------ Document extract
It’s a warm piece of organic, analogue-feeling but not excessively lo-fi, sinister avantgarde performance, with slow guitar loops at its core. With filmic reverb, uncomfortable drunken flange-like note-twisting and Lygeti-esque sustained choral-ish high notes and some elements played in reverse, it’s a familiar enough set of ingredients but sincerely mixed.
Though split into nine relatively short parts (numbered “twenty seven” to “thirty five”, albeit with the letters reversed), it’s a coherent 33-minute-long work that could be regarded as one piece in nine stanzas; no one piece breaks or challenges the tone. “Thirty one” (sorry, “eno ytriht”) is the most complete standalone piece that develops within itself, many of the others are little more than one evolving loop, but it flows well, especially the heightening tension in the finale “evif ytriht”.
Described in the press release as “discordant chorded minimalist guitar jazz music for art galleries”, I wouldn’t challenge that, especially with the emphasis on discordant.
~ Stuart Bruce, Chain D.L.K.

The aural equivalent of taking the brown acid, Electric Bird Noise’s “The Spider…The Christ Child…The Crow” is a dark kind of beauty. Songs find themselves twisted and contorted into dazzling displays of pitch black colors. With such attention to detail the multiple layers of sound collide and split apart revealing vast universes hidden underneath, just out of view. By opting for such a loose and free approach the songs feel nearly endless in scope. Throughout it all what ties the album together is a sense of purpose, of unsettling the mood.
“neves ynewt” starts the album off right with mere whispers from the guitar. From there the guitar eventually grows ever more chaotic until it becomes all-engrossing. Discordant echoes emerge from the madness of “thgie ytnewt”. Almost settling into a strange groove of sorts is the No Wave inspired work of “enin ytnewt” one of the highlights of the album. Quite muscular is the bass rumblings of “ytriht” whose sense of panic feels palpable. A sense of hesitancy holds onto the uneasy atmospheres of “owt ytriht”. By far the highlight of the album, the way the guitar strumming resembles a miniature symphony gives the song true power. Drones drift by with a leisurely sensibility on the surprisingly airy “ruof ytriht”. Bringing the album to a wonderful conclusion is the spacious echoes of “evif ytriht”.
Best taken in as a whole, Electric Bird Noise sculpts sound with an artist’s precision on the mysterious “The Spider…The Christ Child…The Crow”.
------------
------ Record list
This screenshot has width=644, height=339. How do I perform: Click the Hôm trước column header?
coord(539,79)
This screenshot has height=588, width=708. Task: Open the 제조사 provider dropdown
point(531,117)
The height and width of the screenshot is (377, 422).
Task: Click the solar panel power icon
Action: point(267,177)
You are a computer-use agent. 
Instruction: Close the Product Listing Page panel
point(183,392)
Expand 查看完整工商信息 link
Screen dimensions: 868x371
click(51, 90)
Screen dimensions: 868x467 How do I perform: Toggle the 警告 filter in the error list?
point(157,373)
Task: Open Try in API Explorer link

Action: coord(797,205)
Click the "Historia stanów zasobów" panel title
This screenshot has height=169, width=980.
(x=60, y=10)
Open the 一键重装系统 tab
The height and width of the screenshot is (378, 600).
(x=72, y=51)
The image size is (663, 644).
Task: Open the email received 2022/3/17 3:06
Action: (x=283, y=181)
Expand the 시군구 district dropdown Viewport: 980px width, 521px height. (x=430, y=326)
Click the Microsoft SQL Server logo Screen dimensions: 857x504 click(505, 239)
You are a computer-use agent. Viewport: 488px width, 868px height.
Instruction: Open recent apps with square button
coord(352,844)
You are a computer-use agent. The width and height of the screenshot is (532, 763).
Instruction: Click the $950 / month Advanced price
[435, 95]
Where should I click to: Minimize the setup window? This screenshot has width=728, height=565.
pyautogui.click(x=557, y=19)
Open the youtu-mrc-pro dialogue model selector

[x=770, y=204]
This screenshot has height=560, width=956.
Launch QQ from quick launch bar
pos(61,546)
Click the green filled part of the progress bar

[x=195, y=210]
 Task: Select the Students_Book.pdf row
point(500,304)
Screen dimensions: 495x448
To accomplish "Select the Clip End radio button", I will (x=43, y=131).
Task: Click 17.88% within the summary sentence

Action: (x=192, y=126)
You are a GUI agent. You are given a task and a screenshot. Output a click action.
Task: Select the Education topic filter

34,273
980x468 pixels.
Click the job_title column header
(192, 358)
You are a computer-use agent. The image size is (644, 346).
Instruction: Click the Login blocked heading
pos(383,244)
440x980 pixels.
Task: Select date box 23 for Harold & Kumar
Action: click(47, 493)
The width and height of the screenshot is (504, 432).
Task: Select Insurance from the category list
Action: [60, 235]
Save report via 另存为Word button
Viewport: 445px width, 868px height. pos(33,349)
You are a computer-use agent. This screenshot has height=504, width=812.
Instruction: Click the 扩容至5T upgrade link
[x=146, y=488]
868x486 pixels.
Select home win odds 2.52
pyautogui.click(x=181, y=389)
------------
Stated exercise 1:
Answer the following questions from the album reviews.
(a) According to the first review, how long is the work in total?
(b) How did the press release describe the music?
(c) Which track does the review beginning "The aural equivalent" call "surprisingly airy"?
Stated exercise 2:
List every track title, in its reversed spelling, that the review beginning "The aural equivalent" in the album reviews quotes.
Stated exercise 3:
Return the stretch of the album reviews from "The aural equivalent" through "unsettling the mood.", copied word for word.

Result 1:
(a) 33 minutes.
(b) As "discordant chorded minimalist guitar jazz music for art galleries".
(c) "ruof ytriht".

Result 2:
- neves ynewt
- thgie ytnewt
- enin ytnewt
- ytriht
- owt ytriht
- ruof ytriht
- evif ytriht

Result 3:
The aural equivalent of taking the brown acid, Electric Bird Noise’s “The Spider…The Christ Child…The Crow” is a dark kind of beauty. Songs find themselves twisted and contorted into dazzling displays of pitch black colors. With such attention to detail the multiple layers of sound collide and split apart revealing vast universes hidden underneath, just out of view. By opting for such a loose and free approach the songs feel nearly endless in scope. Throughout it all what ties the album together is a sense of purpose, of unsettling the mood.